# Gold Cups



## dakota1911 (Jun 9, 2015)

Introduced in 1957, The Gold Cup National Match looked pretty much the same from a distance for years. Below a 66, a 79, and an 88.



Even if we look at the tops of the slides they look pretty much the same. Colt went with Ellison Sights in 66, replacing the Accros they had used from 57-65.



Now turn the slides over and the guts of these guys are quite different. The 66 had a lighted slide, and I dropped a penny in there and the 79 slide to show the difference. You can also see the extractor in the 66. Of course since Colt introduced the Series 80 mechanical firing pin block in 83, the slide of the 88 has the plunger associated with that.



And how light were the early slides. The slide with extractor, firing pin, etc, but no barrel or recoil sping assembly weighs 11.89 oz in the 66 and 13.54 oz for the 79. The 88 weighs the same as the 79.


----------



## dakota1911 (Jun 9, 2015)

One major change to Gold Cups was stainless steel (SS). Colt introduced SS in 84, but the earliest GCNM in SS I am aware of is 86. Below is my blue 88 with a SS also made in 88. The SS came with rubber wrap around grips which I replaced for some wood stocks from the old Ajax Co.



These both still use the collet or finger barrel bushing which Colt introduced in 1970 in their MkIV Government and Gold Cup pistols. I think the last year for it was 88-89. A picture of the barrel and bushing from the 66 on the left then the barrel and bushing to the a 79 then the barrel and bushing to a 2012. The 66 also had a special tapered plug that went with the bushing. From 1970 on a regular recoil spring plug was used.


----------



## dakota1911 (Jun 9, 2015)

In the early 90s things started to change for the Gold Cup. Below a 96, 2010, and a 2012. These all came with rubber wrap grips witch I replaced with wood stocks I ordered off the Colt website, back when Colt sold them on their website.



The first one of interest is the 1996 Gold Cup National Match Mark IV Series 80 Enhanced. The Enhanced versions were introduced in 92-93 I think. The cocking serrations were moved back, the trigger guard was undercut and a different hammer and grip safety was used.
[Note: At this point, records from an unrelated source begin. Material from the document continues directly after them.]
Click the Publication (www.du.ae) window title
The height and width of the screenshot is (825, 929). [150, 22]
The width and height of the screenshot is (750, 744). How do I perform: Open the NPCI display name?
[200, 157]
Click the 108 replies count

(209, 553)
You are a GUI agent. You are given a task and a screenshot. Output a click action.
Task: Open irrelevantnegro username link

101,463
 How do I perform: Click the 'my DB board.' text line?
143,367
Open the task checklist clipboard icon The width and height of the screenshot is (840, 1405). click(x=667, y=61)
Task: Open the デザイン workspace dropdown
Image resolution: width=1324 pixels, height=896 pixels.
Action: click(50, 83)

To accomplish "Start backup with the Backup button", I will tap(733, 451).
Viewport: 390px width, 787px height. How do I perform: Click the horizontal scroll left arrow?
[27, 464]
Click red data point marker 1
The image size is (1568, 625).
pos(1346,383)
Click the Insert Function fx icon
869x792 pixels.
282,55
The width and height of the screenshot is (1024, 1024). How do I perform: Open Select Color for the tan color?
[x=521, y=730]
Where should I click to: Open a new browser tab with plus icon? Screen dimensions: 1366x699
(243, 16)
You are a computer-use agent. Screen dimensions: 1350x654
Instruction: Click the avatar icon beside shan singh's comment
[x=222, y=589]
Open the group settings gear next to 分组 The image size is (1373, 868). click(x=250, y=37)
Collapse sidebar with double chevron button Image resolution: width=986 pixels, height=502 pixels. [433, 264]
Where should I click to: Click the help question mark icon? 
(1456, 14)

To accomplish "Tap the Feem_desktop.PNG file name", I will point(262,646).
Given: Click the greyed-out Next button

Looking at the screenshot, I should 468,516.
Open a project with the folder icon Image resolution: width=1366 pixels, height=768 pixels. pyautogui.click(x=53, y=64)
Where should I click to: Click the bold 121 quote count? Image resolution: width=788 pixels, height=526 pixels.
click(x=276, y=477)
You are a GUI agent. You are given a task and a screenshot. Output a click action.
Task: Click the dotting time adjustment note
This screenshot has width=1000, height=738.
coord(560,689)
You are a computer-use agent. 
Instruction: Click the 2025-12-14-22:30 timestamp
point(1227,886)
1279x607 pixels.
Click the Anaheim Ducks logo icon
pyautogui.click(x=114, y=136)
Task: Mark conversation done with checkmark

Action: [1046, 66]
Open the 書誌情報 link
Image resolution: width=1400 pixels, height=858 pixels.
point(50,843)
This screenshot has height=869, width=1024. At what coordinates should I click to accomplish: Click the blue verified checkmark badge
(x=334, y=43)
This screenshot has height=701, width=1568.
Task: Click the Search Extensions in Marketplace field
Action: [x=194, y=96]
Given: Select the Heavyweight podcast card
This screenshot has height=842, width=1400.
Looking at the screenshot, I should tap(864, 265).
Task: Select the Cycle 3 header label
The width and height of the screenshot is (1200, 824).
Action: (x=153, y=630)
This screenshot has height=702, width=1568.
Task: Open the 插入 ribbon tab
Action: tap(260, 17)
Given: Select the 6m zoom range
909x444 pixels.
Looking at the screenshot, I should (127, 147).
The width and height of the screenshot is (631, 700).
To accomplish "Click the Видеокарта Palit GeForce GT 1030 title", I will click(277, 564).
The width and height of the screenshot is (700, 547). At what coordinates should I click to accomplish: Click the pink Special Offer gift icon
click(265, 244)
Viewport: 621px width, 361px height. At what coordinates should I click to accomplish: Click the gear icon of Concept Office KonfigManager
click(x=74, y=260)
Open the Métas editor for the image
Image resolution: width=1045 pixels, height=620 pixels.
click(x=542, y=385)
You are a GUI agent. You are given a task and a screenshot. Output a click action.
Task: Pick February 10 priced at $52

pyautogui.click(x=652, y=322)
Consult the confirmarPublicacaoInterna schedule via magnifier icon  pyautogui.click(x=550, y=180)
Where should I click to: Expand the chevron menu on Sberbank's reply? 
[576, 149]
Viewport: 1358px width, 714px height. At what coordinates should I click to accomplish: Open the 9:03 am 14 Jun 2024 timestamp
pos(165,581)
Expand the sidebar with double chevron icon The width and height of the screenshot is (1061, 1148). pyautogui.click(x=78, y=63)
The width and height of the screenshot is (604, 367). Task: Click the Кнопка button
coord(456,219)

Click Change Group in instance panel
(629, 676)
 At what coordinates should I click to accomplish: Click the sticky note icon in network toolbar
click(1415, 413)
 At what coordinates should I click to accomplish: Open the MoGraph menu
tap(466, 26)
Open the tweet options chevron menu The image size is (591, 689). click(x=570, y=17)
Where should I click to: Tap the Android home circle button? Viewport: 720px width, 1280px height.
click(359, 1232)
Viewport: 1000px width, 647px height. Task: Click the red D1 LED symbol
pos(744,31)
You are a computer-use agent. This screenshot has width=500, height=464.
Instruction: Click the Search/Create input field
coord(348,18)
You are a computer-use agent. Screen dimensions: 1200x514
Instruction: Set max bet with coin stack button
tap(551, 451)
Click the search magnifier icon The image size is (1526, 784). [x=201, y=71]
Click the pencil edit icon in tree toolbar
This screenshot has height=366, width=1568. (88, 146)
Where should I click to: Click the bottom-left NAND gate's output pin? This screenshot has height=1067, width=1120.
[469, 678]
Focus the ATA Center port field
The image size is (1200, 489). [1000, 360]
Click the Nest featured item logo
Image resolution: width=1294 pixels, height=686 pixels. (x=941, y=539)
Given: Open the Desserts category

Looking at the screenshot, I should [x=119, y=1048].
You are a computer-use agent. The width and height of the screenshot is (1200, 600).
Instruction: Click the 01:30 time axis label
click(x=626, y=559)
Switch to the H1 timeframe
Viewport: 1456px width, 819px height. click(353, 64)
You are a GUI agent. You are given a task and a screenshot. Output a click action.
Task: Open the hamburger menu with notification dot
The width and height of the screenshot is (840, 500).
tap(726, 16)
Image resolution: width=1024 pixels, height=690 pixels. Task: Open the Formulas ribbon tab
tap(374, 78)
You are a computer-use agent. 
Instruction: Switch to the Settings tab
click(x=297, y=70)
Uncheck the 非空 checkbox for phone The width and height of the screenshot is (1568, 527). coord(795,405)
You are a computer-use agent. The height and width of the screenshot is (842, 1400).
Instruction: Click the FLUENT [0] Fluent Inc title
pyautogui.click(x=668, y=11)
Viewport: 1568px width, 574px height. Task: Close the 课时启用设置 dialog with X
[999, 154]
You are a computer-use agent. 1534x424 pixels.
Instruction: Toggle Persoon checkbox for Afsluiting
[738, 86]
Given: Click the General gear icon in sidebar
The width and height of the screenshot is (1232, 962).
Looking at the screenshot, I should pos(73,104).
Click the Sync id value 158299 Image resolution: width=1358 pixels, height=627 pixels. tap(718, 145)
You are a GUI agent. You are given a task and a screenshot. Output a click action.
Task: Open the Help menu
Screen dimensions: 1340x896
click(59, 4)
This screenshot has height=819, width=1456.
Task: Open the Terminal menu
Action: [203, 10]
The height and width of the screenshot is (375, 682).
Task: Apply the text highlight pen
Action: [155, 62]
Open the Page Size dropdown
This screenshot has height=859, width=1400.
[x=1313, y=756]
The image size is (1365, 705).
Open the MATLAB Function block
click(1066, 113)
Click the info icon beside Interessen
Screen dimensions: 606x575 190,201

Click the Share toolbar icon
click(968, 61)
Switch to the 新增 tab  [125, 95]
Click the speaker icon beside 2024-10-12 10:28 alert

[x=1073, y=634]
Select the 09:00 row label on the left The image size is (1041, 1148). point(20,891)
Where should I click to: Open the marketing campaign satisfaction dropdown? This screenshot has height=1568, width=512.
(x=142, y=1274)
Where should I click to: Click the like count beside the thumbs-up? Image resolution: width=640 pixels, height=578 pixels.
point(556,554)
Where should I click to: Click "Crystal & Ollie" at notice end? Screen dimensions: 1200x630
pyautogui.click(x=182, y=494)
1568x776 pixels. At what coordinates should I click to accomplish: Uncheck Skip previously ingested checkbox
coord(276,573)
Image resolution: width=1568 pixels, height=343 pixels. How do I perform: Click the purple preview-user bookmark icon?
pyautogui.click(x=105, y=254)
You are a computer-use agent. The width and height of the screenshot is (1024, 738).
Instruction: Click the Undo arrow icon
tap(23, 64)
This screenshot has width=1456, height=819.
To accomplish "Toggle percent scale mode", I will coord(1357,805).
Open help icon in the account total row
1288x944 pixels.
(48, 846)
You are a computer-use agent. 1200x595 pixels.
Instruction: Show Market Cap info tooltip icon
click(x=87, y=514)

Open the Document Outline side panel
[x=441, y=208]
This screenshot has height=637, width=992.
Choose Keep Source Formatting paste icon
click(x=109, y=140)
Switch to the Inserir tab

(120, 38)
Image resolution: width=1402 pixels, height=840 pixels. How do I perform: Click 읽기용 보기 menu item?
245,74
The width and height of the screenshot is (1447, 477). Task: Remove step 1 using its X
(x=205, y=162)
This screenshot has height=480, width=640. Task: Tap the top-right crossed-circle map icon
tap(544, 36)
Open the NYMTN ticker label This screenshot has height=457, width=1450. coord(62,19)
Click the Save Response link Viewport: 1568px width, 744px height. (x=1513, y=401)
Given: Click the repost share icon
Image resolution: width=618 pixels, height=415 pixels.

Here what is often called a "duck bill" grip safety. The grooves on the front of the frame were gone. In the picture below I replaced the rubber wrap around grips with some wood stocks from Raasco. Also 96 was the last year for the steel trigger and the last time GCNM would be on a Colt for some time.



Then in 1997 the Gold Cup Trophy was introduced. Know them by the wide Aluminum trigger. They also maintained a couple features of the enhanced version, like the hammer and grip safety. Again, rubber wrap around grips replaced by some off the Colt website. For a couple years the SS and blued ones both had flat tops, but then the SS went to the rounded top and Bomar style rear sight which remains till this day. Over time the SS one got a "duckbill" grip safety. The blue one carried on. Below my 2010 and Colt made this into 2011 or even maybe 2012 when the new GCNM was introduced.



Then in 2012 thek GCNM was back, looking pretty much like a GCT but blued with a different hammer and grip safety. They also came with rubber wrap around grips which I replaced for some in Cherrywood from the old Ajax Co. in this picture.



Now GCNMs did come back in a couple of Talo/Colt limited editions, but 2012 was the first year for main production. Of course about 2013 Colt started grooving the front of the frame again and putting on wood grips. This year of course they introduced the new Series 70 GCNM with a slightly flat top, but I don't have one of those yet.


----------



## dakota1911 (Jun 9, 2015)

Colt also had what I like to call sub species and special editions of the Gold Cups. Talo has done a couple special edition limited runs and is doing a couple now.

Colt still makes the 10mm Delta Elite, but years ago they made the Delta Gold Cup. They started in 1987 I think and lasted into 96 to 97? with models after about 92 being Enhanced versions. Mine was made in 1990 and I changed out the rubber wrap around grips for some wood stocks from Raasco. Colt was still grooving the front of the frame back then.



By the way they did make this for one year in blue, which was 1987. I think.

In the 1990s Colt seemed to make a million and one special editions and limited runs and some were Gold Cups. One I have is a Gold Cup Commander which Colt says was made in 91 or 92. I am in the process of having it lettered by Colt. Even with these there were several different variants of them. There were also full size in 38 Super and 9mm Gold Cups and on and on.



One interesting thing was the return of the Accro rear sight. Colt had stopped using it in 1965 on Gold Cups, but brought it back on all the Delta Gold Cups, or at least all I have seen. Below is a picture I took for another thread. Ignore the pistol on the left. It is an old AMT Hardballer. The one in the middle is a 1988 GCNM with an Elliason and the one on the right is the 1990 Delta Gold Cup with an Accro or very close copy of one.


----------